The invention relates to a method for correcting biochemical indexes by hemolytic indexes measured by a full-automatic dry biochemical analyzer, which comprises the following steps: preparing hemolytic liquids with different hemolytic degrees, obtaining hemolytic indexes of the detector, determining the range of dry chemical biochemical indexes, determining the dry chemical biochemical indexes of the hemolytic liquids, obtaining a measured value and the hemolytic indexes, fitting the measured value and the hemolytic indexes with the hemolytic indexes of the detector, and judging the linear trend of the hemolytic indexes, so that the dry chemical biochemical indexes which can be used for correction are determined; taking a clinical serum sample which is not hemolyzed, and detecting a dry chemical biochemical index for correction by adopting a full-automatic dry biochemical instrument to serve as a true value of the corresponding dry chemical biochemical index of the serum sample; and fitting the measured value of the dry chemical biochemical index with the real value of the dry chemical biochemical index to obtain a correction formula corresponding to the dry chemical biochemical index, and calculating the correction value. The invention can simulate the hemolysis condition in actual work more truly, and is convenient for quantifying the hemolysis degree.

Description

Method for correcting biochemical index by hemolytic index measured by full-automatic dry biochemical analyzer
Technical Field
The invention relates to the field of biochemical analysis and detection, in particular to a method for correcting biochemical indexes by hemolytic indexes measured by a full-automatic dry biochemical analyzer.
Background
At present, hemolysis of a specimen is one of the factors affecting the accuracy of a test result before common analysis, and in a special case, for example, when an infant, a patient with poor blood vessel condition, a patient with Paroxysmal Nocturnal Hemoglobinuria (PNH), a patient with severe anemia, a patient in rescue, a patient with autoimmune hemolysis, a patient with intravascular hemolysis, and the like cannot be collected again or a collected sample is still hemolyzed, only a yield test procedure can be performed to continuously detect the hemolyzed sample. The interference of hemolysis on clinical biochemical assays has been extensively studied, but the specific quantitative impact of the extent of hemolysis on dry chemistry indicators and how to correct hemolysis interference is unclear. Therefore, the influence of different hemolysis degrees on the dry chemistry test project result is systematically analyzed, a standard hemolysis degree colorimetric card is prepared, and a correction formula is calculated to correct the result.
Disclosure of Invention
The invention aims to provide a method for correcting biochemical indexes based on a hemolysis index measured by a Vitros full-automatic dry biochemical analyzer, aiming at the defects in the prior art.

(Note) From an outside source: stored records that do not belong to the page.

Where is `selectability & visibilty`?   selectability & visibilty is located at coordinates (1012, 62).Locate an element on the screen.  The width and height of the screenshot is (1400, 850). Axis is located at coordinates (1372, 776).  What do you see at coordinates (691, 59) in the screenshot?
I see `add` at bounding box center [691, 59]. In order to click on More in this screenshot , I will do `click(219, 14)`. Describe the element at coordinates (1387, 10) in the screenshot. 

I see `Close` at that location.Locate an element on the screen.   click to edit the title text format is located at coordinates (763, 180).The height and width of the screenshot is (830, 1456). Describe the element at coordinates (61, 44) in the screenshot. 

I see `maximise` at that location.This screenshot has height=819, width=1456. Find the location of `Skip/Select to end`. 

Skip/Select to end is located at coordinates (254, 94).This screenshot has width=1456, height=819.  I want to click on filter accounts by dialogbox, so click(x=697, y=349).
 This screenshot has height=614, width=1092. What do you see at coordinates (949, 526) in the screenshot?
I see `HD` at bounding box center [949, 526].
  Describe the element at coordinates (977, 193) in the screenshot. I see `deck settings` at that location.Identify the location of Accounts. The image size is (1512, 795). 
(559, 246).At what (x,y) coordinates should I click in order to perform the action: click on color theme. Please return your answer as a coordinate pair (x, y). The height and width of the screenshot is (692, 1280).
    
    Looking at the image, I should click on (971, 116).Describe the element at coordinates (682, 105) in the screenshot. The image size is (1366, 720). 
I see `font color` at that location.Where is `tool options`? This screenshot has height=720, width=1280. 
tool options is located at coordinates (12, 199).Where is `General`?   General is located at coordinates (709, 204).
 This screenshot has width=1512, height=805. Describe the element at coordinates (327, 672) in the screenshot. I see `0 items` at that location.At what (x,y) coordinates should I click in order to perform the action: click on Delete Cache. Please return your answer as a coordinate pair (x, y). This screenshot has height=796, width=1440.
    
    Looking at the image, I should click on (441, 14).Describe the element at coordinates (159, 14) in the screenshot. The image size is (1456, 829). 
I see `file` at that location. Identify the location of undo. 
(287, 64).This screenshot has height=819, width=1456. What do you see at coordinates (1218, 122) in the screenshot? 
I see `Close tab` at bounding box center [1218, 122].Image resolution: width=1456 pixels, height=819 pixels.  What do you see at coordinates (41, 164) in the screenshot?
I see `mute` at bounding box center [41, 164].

In order to achieve the purpose, the technical scheme provided by the invention is as follows:
a method for correcting biochemical indexes by hemolytic indexes measured by a full-automatic dry biochemical analyzer comprises the following steps:
(1) preparing hemolytic solutions with different hemolytic degrees, obtaining hemolytic indexes of the detector, determining the range of dry chemical biochemical indexes, and measuring the dry chemical biochemical indexes of the hemolytic solutions to obtain measured values and hemolytic indexes;
(2) fitting the measured value of the dry chemical biochemical index with the hemolytic index of the detector, and judging the linear trend of the measured value, so as to determine the dry chemical biochemical index which can be used for correction;
(3) taking a clinical serum sample which is not hemolyzed, and detecting the dry chemical biochemical index which is determined in the step (2) and can be used for correction by adopting a full-automatic dry biochemical instrument to serve as a true value of the corresponding dry chemical biochemical index of the serum sample;
(4) fitting the dry chemical biochemical index measured value obtained in the step (1) with the real value of the corresponding dry chemical biochemical index obtained in the step (3) to obtain a correction formula of the corresponding dry chemical biochemical index;
(5) and (4) calculating the correction value of the corresponding dry chemical biochemical index in the non-hemolytic state according to the correction formula in the step (4).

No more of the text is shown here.